Task> Given the material below, return only the lines starting at the line with "Given: Collapse the ribbon with the chevron" and ending at the line with "The height and", exactly as they appear.

Supplied information>

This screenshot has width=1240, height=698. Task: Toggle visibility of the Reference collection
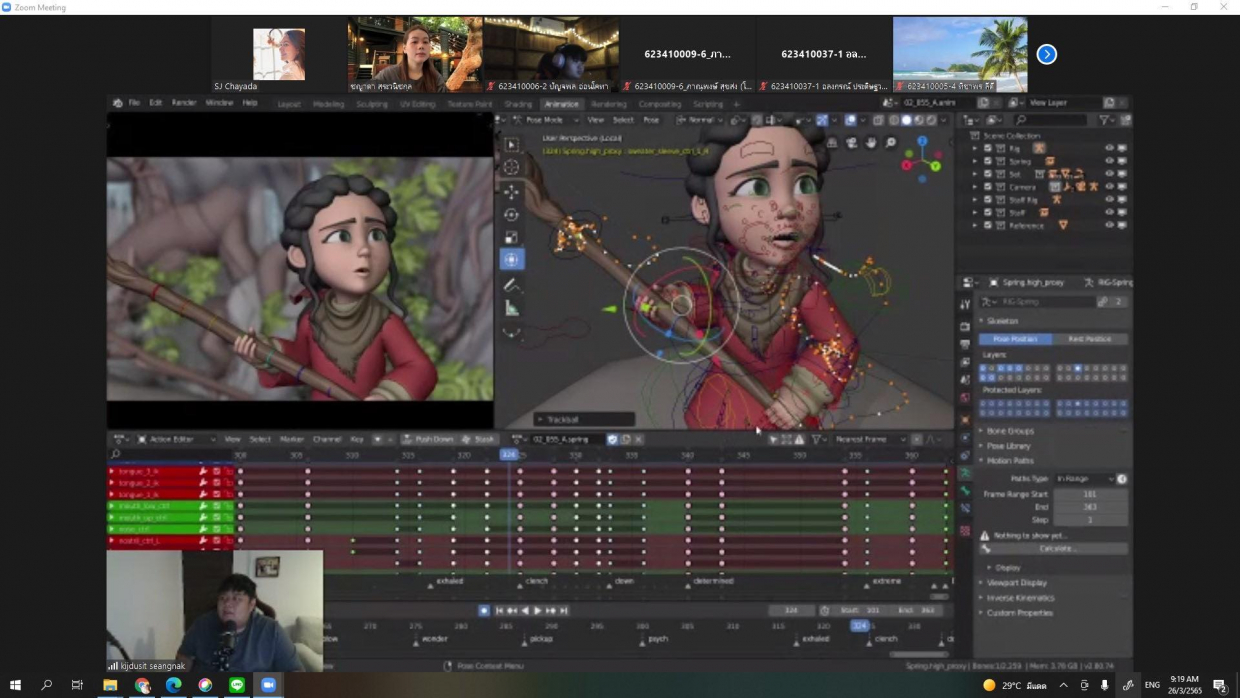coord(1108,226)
--
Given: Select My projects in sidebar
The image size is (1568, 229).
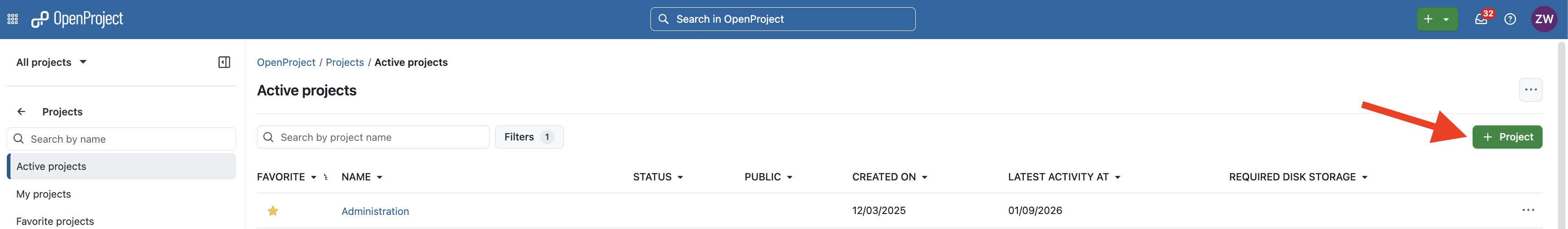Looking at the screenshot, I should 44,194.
---
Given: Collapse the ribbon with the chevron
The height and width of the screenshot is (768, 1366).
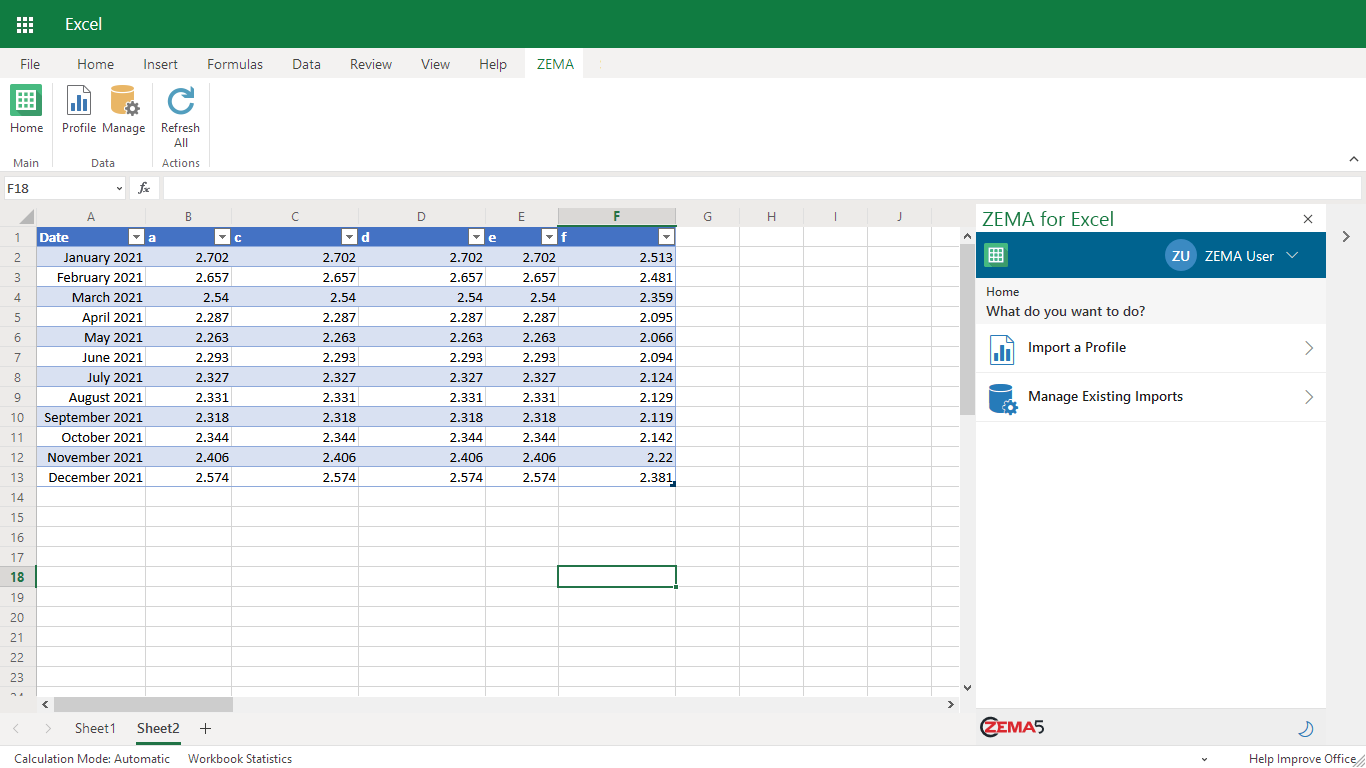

Task answer>
Given: Collapse the ribbon with the chevron
The height and width of the screenshot is (768, 1366).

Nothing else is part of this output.